I'am not developer and it seems not simple task, but for your considerations please follow bests practices for Better performance by optimizing Gunicorn config.
In addition in kubernetes there are different mechanisms in order to scale your deployment like HPA due to CPU utilization and (How is Python scaling with Gunicorn and Kubernetes?)
You can use also Resource requests and limits of Pod and Container.
As per Gunicorn documentation
DO NOT scale the number of workers to the number of clients you expect to have. Gunicorn should only need 4-12 worker processes to handle hundreds or thousands of requests per second.
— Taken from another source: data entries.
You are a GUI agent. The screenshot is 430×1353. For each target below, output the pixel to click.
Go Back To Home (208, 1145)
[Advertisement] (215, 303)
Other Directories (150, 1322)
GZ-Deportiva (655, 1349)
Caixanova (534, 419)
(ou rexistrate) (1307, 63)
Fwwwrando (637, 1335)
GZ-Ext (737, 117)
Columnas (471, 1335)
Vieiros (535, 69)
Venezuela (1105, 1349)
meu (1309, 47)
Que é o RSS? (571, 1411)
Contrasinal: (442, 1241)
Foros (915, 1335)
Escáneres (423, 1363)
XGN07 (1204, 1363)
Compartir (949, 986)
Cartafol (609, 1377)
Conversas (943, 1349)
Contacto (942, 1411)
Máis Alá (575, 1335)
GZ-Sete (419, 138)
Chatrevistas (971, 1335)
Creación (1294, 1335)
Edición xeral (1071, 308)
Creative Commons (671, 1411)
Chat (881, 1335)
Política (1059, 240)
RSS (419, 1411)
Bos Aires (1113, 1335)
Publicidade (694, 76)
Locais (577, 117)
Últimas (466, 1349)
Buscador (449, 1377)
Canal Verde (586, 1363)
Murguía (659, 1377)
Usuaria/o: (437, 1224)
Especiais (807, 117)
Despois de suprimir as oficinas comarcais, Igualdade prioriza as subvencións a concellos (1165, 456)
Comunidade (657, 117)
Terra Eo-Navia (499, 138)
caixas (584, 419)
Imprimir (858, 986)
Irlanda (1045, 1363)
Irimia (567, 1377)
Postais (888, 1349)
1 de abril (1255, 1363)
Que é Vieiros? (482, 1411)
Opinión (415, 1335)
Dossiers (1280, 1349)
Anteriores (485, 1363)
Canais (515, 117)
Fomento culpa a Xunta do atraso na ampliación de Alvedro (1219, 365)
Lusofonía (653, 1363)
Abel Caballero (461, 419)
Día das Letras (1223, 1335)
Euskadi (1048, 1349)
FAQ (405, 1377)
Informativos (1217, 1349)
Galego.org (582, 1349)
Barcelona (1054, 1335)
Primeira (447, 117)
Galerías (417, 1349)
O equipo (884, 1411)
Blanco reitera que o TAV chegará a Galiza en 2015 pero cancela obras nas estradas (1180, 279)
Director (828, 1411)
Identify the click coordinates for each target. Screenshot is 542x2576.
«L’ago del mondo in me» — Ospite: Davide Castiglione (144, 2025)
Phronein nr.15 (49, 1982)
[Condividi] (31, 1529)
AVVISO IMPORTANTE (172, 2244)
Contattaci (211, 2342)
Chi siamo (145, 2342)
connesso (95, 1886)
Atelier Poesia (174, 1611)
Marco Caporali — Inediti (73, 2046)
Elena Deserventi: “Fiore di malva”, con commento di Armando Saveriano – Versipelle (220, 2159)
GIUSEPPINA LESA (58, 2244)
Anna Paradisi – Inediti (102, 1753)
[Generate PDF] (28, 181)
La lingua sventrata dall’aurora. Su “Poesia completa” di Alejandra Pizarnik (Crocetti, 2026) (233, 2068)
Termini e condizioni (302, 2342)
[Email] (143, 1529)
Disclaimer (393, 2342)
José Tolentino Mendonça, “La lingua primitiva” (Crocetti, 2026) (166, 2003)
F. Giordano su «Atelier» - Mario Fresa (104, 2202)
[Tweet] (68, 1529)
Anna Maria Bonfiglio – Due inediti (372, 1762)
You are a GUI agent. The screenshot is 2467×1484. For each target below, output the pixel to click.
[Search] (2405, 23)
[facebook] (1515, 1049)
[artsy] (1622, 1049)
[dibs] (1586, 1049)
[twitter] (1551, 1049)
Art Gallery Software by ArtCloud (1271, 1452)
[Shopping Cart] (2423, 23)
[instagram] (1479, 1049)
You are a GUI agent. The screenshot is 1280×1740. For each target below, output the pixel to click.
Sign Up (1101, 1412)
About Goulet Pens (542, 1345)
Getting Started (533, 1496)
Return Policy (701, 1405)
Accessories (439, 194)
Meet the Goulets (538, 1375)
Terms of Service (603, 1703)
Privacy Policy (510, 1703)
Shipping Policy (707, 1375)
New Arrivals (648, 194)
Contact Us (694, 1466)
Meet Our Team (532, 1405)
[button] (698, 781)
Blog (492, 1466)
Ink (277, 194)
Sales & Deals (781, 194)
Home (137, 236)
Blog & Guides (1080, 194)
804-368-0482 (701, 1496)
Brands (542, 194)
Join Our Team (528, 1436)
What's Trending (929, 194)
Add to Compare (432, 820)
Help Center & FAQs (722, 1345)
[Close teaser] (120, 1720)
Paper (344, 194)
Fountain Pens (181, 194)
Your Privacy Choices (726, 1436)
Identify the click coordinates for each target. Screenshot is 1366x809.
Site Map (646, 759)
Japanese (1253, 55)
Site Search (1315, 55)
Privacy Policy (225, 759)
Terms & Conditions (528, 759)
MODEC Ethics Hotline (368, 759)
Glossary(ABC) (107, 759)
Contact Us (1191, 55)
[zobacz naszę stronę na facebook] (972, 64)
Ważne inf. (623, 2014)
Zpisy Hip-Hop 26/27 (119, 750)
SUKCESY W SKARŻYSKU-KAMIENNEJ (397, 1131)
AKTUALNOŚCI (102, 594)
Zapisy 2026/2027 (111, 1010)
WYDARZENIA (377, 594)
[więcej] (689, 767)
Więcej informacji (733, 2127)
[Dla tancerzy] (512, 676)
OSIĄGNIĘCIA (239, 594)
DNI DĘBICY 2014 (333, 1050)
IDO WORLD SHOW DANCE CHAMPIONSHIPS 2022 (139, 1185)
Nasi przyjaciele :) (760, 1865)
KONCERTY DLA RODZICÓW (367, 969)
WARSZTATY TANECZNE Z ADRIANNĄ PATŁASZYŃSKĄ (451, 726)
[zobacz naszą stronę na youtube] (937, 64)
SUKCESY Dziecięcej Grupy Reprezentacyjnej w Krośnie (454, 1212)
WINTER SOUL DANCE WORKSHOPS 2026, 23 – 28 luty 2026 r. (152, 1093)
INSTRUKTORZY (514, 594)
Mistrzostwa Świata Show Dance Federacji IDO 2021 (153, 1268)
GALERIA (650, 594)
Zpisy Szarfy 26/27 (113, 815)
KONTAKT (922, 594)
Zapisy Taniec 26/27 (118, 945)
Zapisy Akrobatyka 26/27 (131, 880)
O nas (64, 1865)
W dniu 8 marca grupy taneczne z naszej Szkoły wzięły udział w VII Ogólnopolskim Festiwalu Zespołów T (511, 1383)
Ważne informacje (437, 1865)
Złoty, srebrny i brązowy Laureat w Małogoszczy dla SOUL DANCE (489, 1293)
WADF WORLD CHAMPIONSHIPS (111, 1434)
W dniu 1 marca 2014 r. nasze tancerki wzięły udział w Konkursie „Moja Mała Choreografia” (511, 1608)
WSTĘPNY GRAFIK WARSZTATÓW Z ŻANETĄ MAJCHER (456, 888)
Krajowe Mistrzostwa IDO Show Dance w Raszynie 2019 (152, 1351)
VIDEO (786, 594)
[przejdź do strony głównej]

Gunicorn relies on the operating system to provide all of the load balancing when handling requests. Generally we recommend (2 x $num_cores) + 1 as the number of workers to start off with. While not overly scientific, the formula is based on the assumption that for a given core, one worker will be reading or writing from the socket while the other worker is processing a request.
#
update:
Depending on your approach you can choose different solution (deployment, daemonset) all above statements you can achieve in kubernetes by handling according Assigning CPU Resources to Containers and Pods
- Using deployment with resources (limits,requests) give you possibility to resize your app into multiple pods on a single node based on your hardware limits but depending on your "app load" it can not be good enough solution.
CPU requests and limits are associated with Containers, but it is useful to think of a Pod as having a CPU request and limit. The CPU request for a Pod is the sum of the CPU requests for all the Containers in the Pod. Likewise, the CPU limit for a Pod is the sum of the CPU limits for all the Containers in the Pod.
Note:
The CPU resource is measured in CPU units. One CPU, in Kubernetes, is equivalent to:
f.e. 1 GCP Core.
- As mentioned in the post the second approach (scaling your app into multiple nodes) it's also good choice. In this case you can cosnider using f.e. Statefulset or deployment in addition on GKE using "cluster austoscaler" you can achieve more extendable solution when you try to create new pods that don't have enough capacity to run inside the cluster. In this case cluster autoscaler automatically add additional resources.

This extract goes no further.